Materials provided:
________________________________________

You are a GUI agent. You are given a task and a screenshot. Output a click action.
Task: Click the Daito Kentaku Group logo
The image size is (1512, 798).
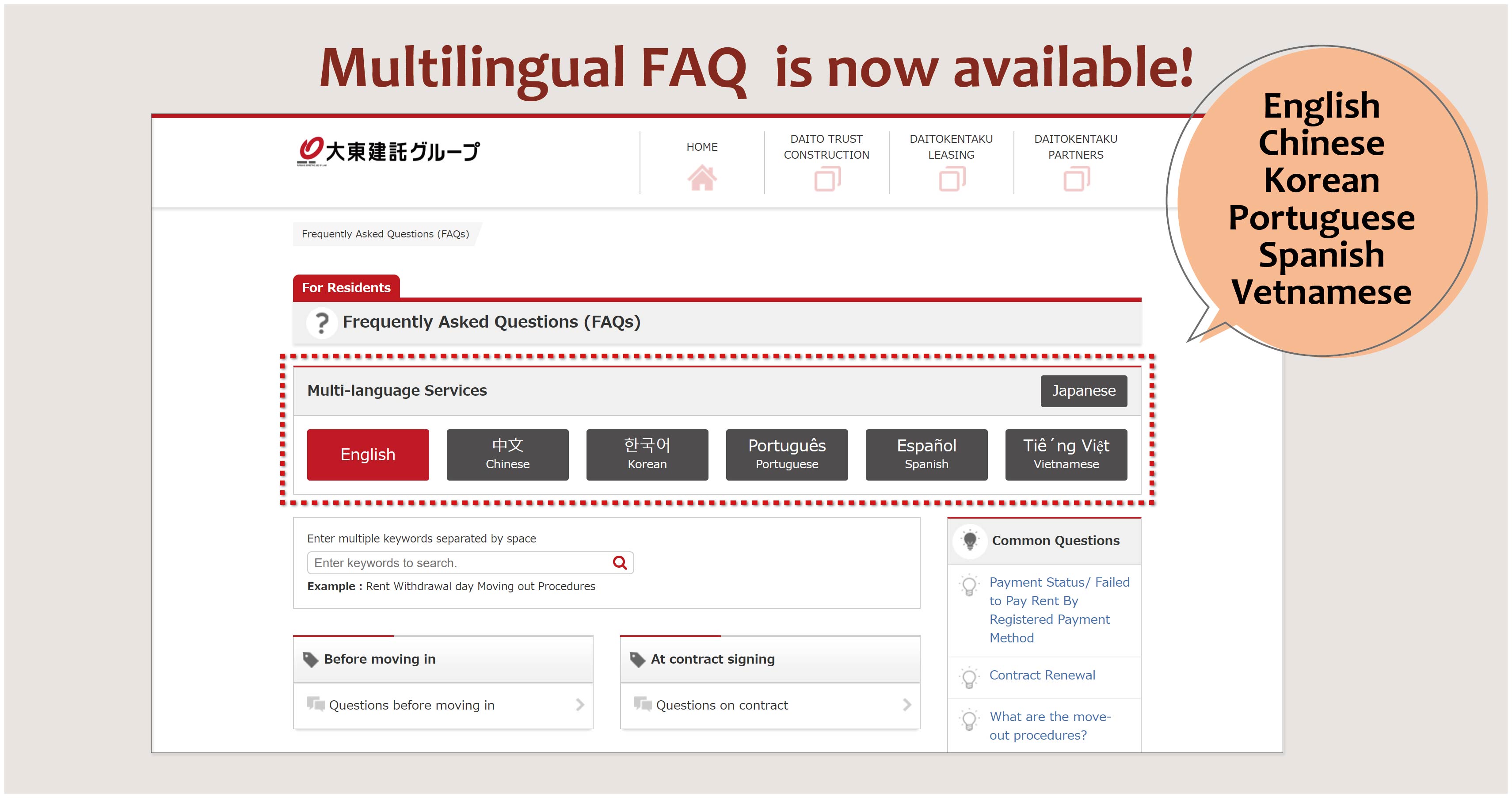(388, 152)
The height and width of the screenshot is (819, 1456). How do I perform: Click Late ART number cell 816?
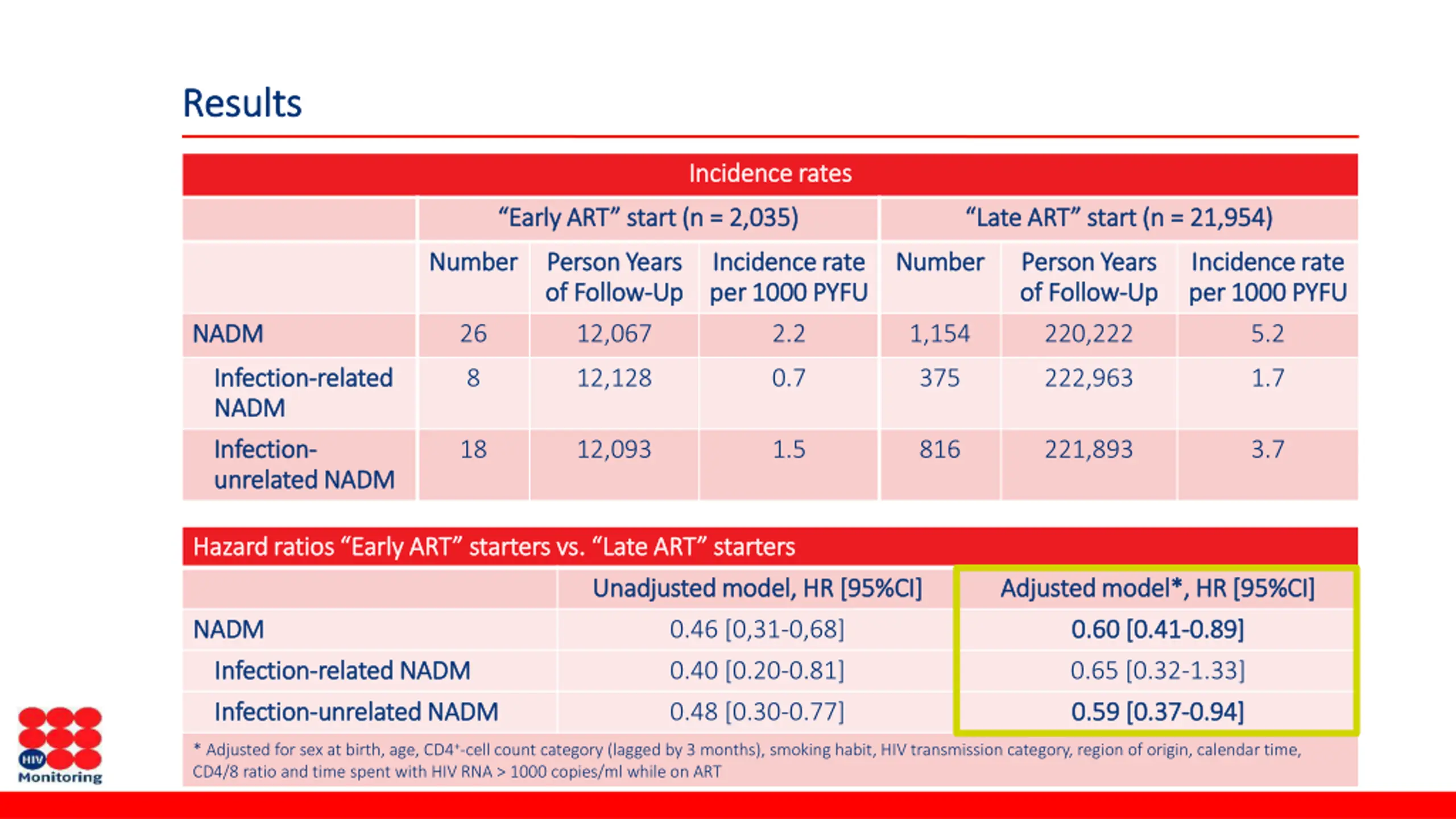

________________________________________

Requirement: Please output the full listing above exactly, minus any pictures.

Solution to this task:
You are a GUI agent. You are given a task and a screenshot. Output a click action.
Task: Click the Daito Kentaku Group logo
The image size is (1512, 798).
(388, 152)
The height and width of the screenshot is (819, 1456). How do I perform: Click Late ART number cell 816?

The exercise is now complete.